Anxiety in the Workplace

When we divide up our lives into necessary (or recommended) slices of a pie, we give eight hours of our time to sleeping, eight hours going to work and the remaining eight hours to engage in all of the other life things like grocery shopping and playing with our kids. While this is just a very simplified (and idealistic) look at how we spend our time, it appears that one-third of our daily life is spent at work. When we have an anxious mindset, it is reasonable to assume that we bring those anxious thoughts and feelings into the workplace with us for those eight hours. Work can be stressful enough without adding anxiety symptoms such as racing thoughts and worst case thinking into the boardroom with us to get lost among the many what if’s and endless to-do’s. Not to mention that micromanaging boss that can be constantly looking over our shoulder and at the very worst sending us those “just checking in…” emails at ten p.m. at night when you finally have time to sit down and relax.

Anxiety in the workplace can make an already chaotic life feel out of control and unmanageable at times. We have all felt that sense of dread looming over our head at the end of a weekend with the “Sunday Scaries” ruining the last few hours of freedom before going back into the office on Monday morning to who knows how many emails. When we have anxiety, we can be robbed of our weekend relaxation because we are thinking of the presentation that is due or the project that we put off completing on Friday afternoon because we just could not wait to finally get to the weekend. We have all been there at one time or another but those of us with anxiety know that it can manifest into constant headaches, high blood pressure and the constant humming in the back of our mind like a ticker tape of the must do’s and should have done’s that follow us around on Saturday and Sunday.

When anxiety at work begins to feel out of control, we begin to call out sick on a regular basis simply because we just want (or need!) a break and simply want a day were we can just disconnect and recharge. We notice that we have trouble falling asleep and staying asleep while we second guess the work we produced today and the list of items that must get done tomorrow. Bowing out of work events because it is just ONE MORE THING and quite frankly, we just don’t have it in us.
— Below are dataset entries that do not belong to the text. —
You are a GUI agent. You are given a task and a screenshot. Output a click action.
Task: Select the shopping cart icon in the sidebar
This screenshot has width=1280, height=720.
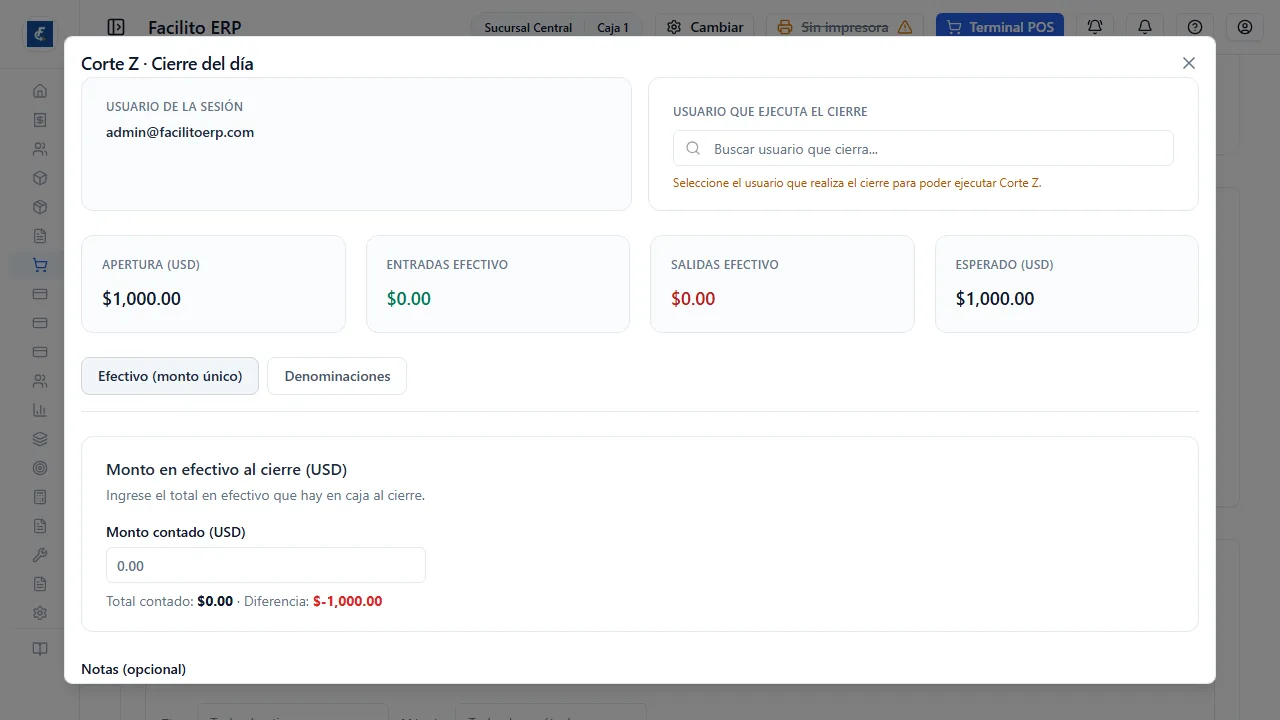point(40,265)
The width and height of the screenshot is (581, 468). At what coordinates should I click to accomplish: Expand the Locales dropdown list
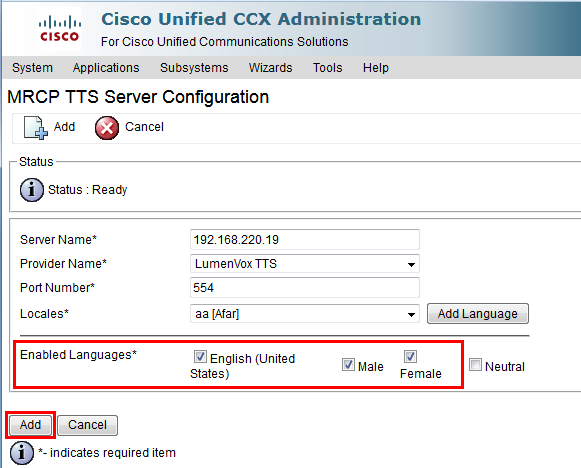pos(305,314)
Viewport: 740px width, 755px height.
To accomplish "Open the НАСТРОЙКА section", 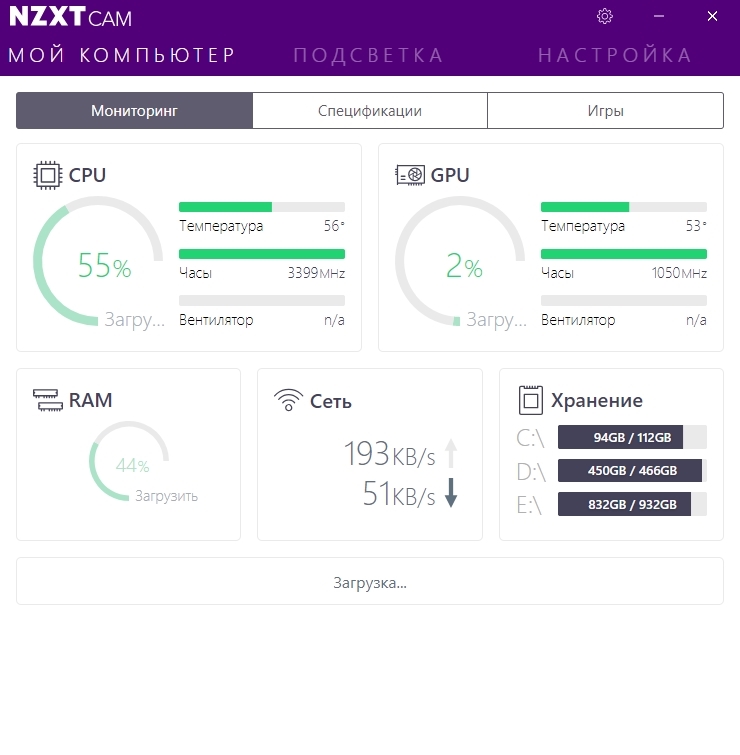I will (614, 55).
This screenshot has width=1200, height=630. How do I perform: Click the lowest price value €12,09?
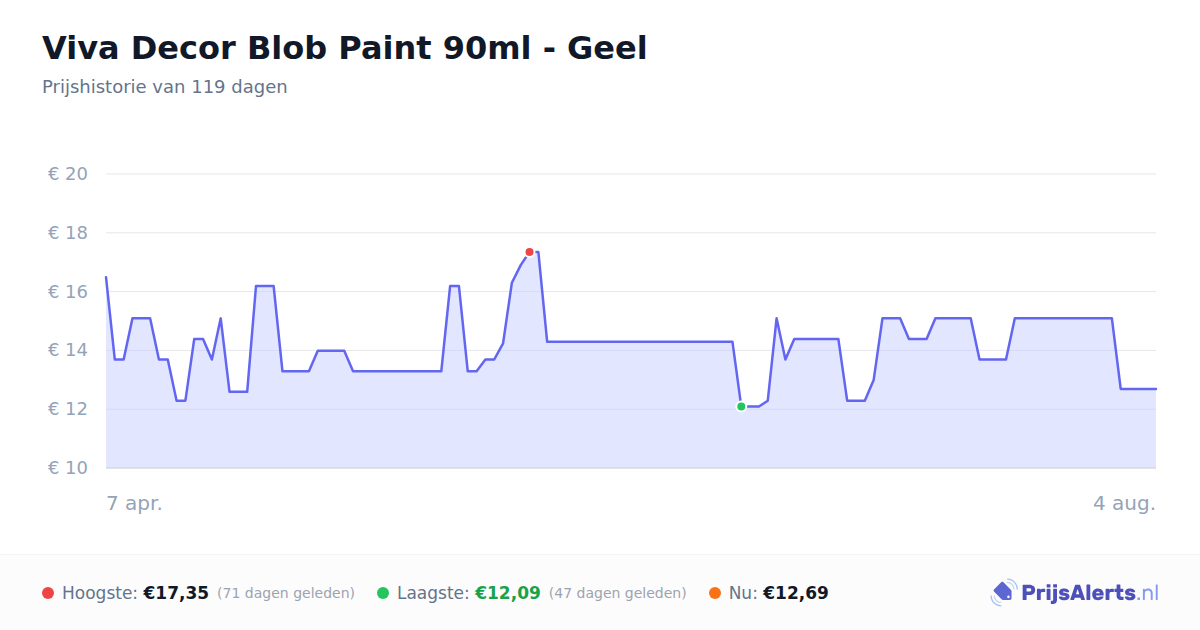[x=508, y=593]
We can also feel guilt and shame because once we do get home from work, we are exhausted and do not have the capacity to engage with our kids or our husband because we have had to be “on” all day and just need a little bit of silence and solitude.

Workplace anxiety can bleed into the other slices of our daily pie and take what little energy we have to give to our loved ones and to ourselves. Implementing strategies to create boundaries around work anxiety can protect us from burnout and isolation. Selecting hours in which you will respond to emails and closing that laptop once you get home to protect your peace, delegating when you can and turning down projects when you are able to can also limit the anxiety that can come when we overextended ourselves because we want to appear capable and competent to our co-workers and supervisors. The idea of perfectionism and peak performance is a thief of joy and can detract from our overall quality of life. Refusing to engage in the office gossip and quietly removing yourself (when you can…) from those that drain you of your energy or that triggers your anxiety response can help with decreasing workplace anxiety. 

Therapy can help you identify and understand the root cause of workplace anxiety and assist you in developing the tools, techniques and strategies to decrease the anxiety that you experience from your job. You are not alone and speaking with a therapist who completely understands what it is like when you have high expectations for yourself when it comes to your career. In therapy, we can get you back to enjoying the job that you have or help you build the confidence to find a new one.

Please note: this blog post is for informational and instructional purposes only. The information included may not be the best fit for your personal situation. Blog posts should not be considered as medical, legal or financial advice. The educational content included in blog posts are not intended to replace professional advice or information. Check with your own medical or business professional before implementing any information or advice provided here on the Chatwin Counseling blog.